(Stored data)
━━━━━━

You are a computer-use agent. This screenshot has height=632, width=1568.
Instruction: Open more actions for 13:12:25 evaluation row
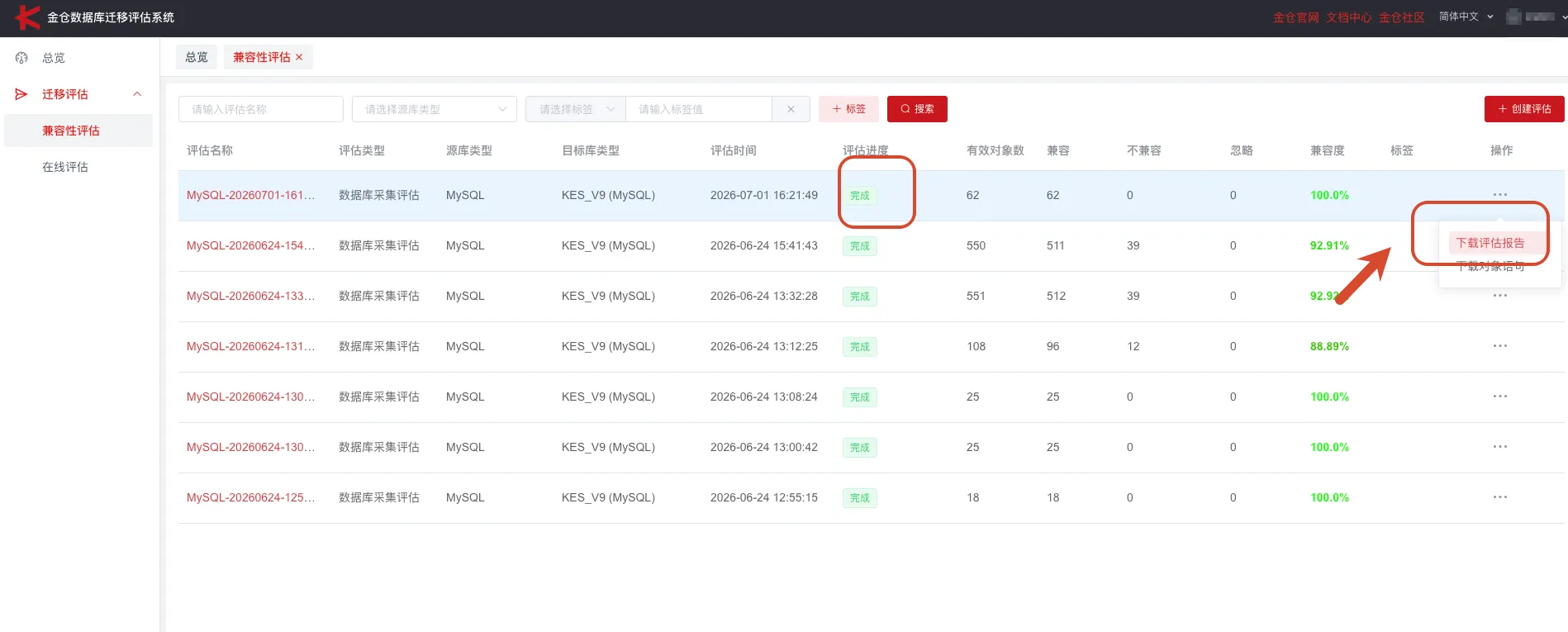coord(1500,346)
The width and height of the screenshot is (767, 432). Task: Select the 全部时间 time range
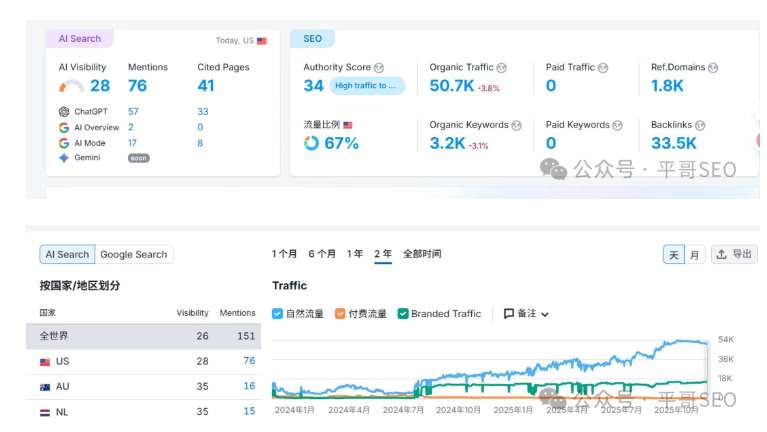pyautogui.click(x=422, y=254)
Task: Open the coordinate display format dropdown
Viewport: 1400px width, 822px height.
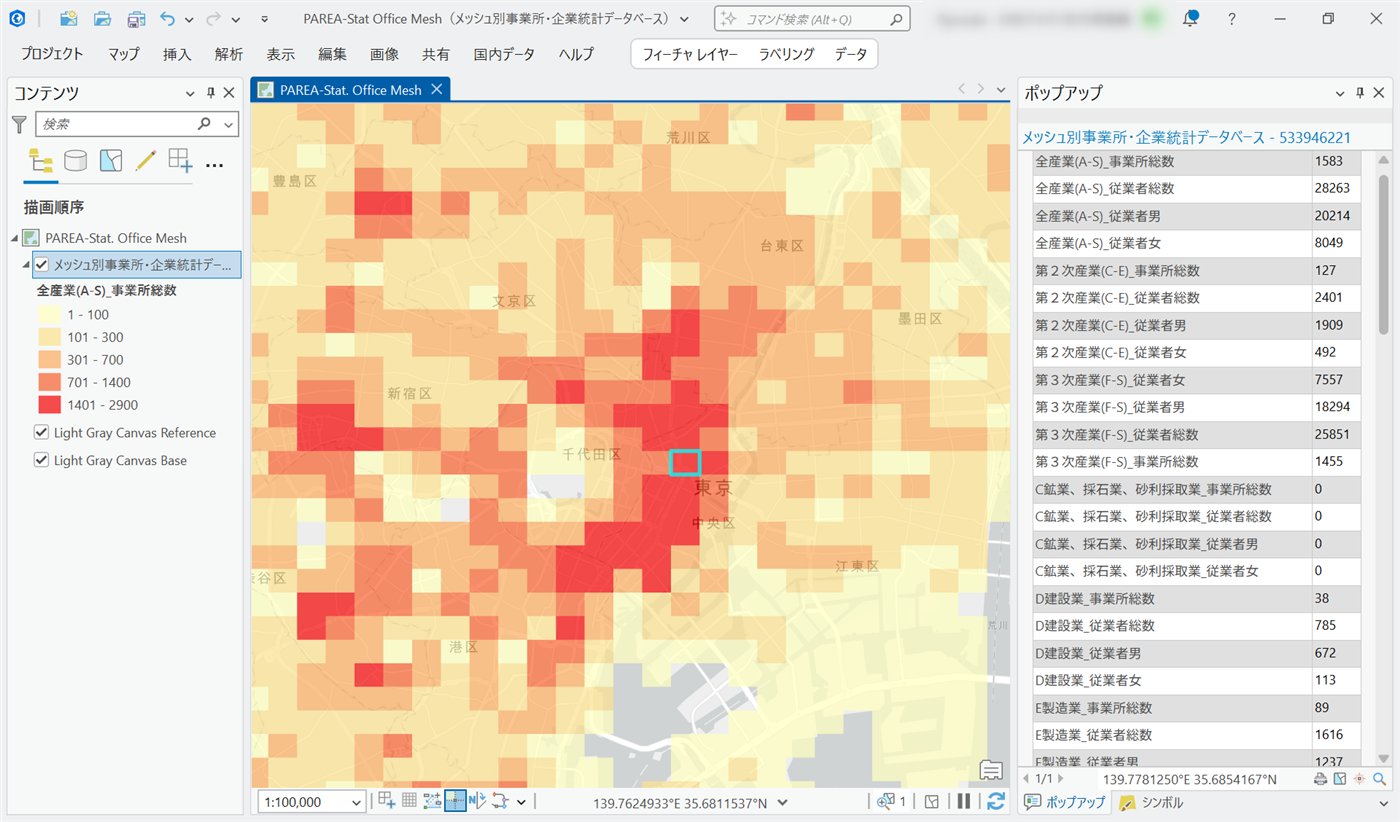Action: pyautogui.click(x=782, y=802)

━━━━━━

*Problem*: Keep the pictures out of the copy and write out the data exactly as it stands.

*Output for this task*:
You are a computer-use agent. This screenshot has height=632, width=1568.
Instruction: Open more actions for 13:12:25 evaluation row
coord(1500,346)
The width and height of the screenshot is (767, 432). Task: Select the 全部时间 time range
pyautogui.click(x=422, y=254)
Task: Open the coordinate display format dropdown
Viewport: 1400px width, 822px height.
Action: pyautogui.click(x=782, y=802)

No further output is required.